WASHINGTON -- Fearful of being left out of the debate on reshaping the nation's health-care system, the American Medical Association has told the White House that it will drop its long-held and formidable opposition to some proposals favored by President Clinton.
In return, AMA officials said, they are asking for a seat at the table as the policy group led by Hillary Rodham Clinton works out what promise to be sweeping changes in medicine.
In a letter sent yesterday to Ira Magaziner, Mrs. Clinton's right-hand man on health care, the group signaled its willingness to support the idea of "spending limits" on health care, to accept a National Health Board to review prices and practices in medicine and to accept that large "managed care" organizations, such as preferred-provider groups or health maintenance organizations, may be a large part of the health-care system in the future.
The AMA put caveats on some of these items and repeated its opposition to other items under White House discussion, including the proposal for a "global budget" that would set a strict limit on the amount the nation spends on health care.
But the AMA did offer to support a cap plan, probably less restrictive than the global-budget approach, under which doctors would accept national or regional health care spending limits if they can help set them.
Robert Boorstin, a White House spokesman on health care, said yesterday that the White House "welcomes the participation of the AMA, as we always have" and said that the AMA shift showed that a "consensus is being formed that there has to be immediate change, and that it is coalescing around the principles that the president's plan is being built on."
An AMA spokesman yesterday said that it is a "reasonable reading of the proposal" to say that the overall spending limits would be at the level of inflation in the rest of the economy. Last year, that was 2.9 percent, while inflation for doctors' fees and other medical costs was 6.6 percent.
In return for its concessions, the AMA is asking that practicing doctors be represented on the White House health care group and consideration of a number of proposals, including curbs on malpractice suits, assurance that some patients will still be able to choose doctors freely and some antitrust relief so doctors can negotiate fees with any government board setting budgets.
The letter to Mr. Magaziner marks a "major change, a quite different approach for the AMA," said one association spokesman.
It was an especially significant shift for an organization that has been credited with killing a number of health care proposals in the past.
The AMA, with its more than 290,000 members and its lobbying budget of tens of millions of dollars, could have posed a substantial obstacle to a Clinton package, and its support could add momentum to attempts to press the package both before the public and in Congress.
In the past, the AMA and allied doctors have been credited with killing health insurance proposals in the administration of Franklin D. Roosevelt, defeating President Harry S. Truman's national health program and halting President Jimmy Carter's hospital cost containment measures.
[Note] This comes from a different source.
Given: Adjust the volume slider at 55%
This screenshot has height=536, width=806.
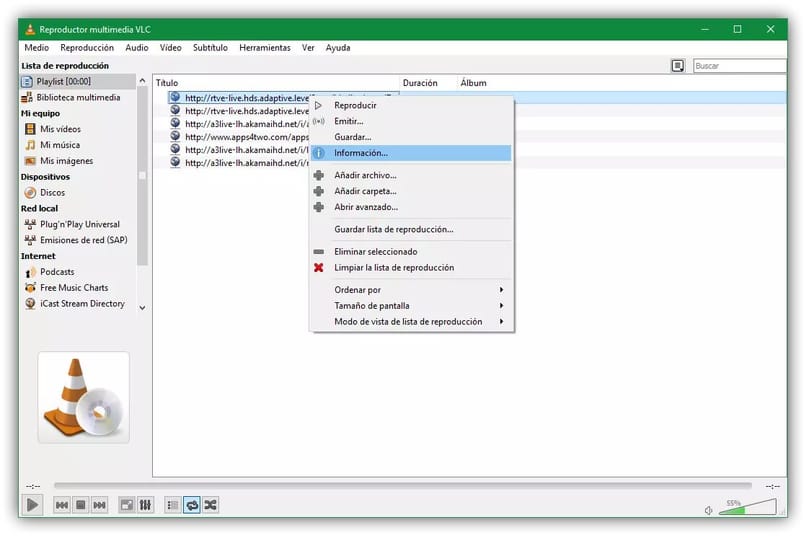Looking at the screenshot, I should [x=745, y=509].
But in the new climate in Washington, according to various AMA officials, the group worried that it was being left behind as Democrats on Capitol Hill, other medical organizations and such health industry stalwarts as the Pharmaceutical Manufacturers Association have embraced "managed competition" and some limits on price increases.
The AMA proposal was delivered to the White House yesterday, after last-minute changes were made Tuesday night to back away from some more specific proposals, such as expressing a willingness to freeze fees for a short time if asked by the administration.
The letter offered to join in the "shared sacrifice" the will be made by others in health care when the final proposals for change are made in May. It said that the AMA proposes a "new partnership" with the government.
"We know that status quo must go," wrote the AMA executive vice president, Dr. James S. Todd, but he also warned the White House that doctors have so far been excluded from shaping the new package and that "any reform system will fail without the support of the profession."
The principal elements of the administration package include keeping costs down, reforming insurance rules, letting people choose their doctors and keeping the quality of health care high, Mr. Boorstin said.
The AMA's offer is widely seen as an attempt to try to regain leadership among the medical groups. Others have been quicker to support some of the Clinton proposals, most notably the American College of Physicians last fall.
In addition, the American Academy of Family Physicians and the American Nurses Association have led the way with offers to support a ceiling on medical spending imposed by the government or a national health board.
Many doctors have been the beneficiaries of huge pay increases and realize that they are likely to be targets for anger and budget-cutting if they do not offer to make sacrifices.
Between 1983 and 1991, the mean income of doctors has gone from $88,000 to $170,000 per year, according to the AMA's own figures. The lowest-paid doctors are family physicians, making $111,000 per year; the highest are surgeons, at $234,000 per year.
The AMA, along with many other, much smaller medical groups, has been invited to make presentations to the White House but has not been privy to any of the work of fashioning a health care plan, which is due in May.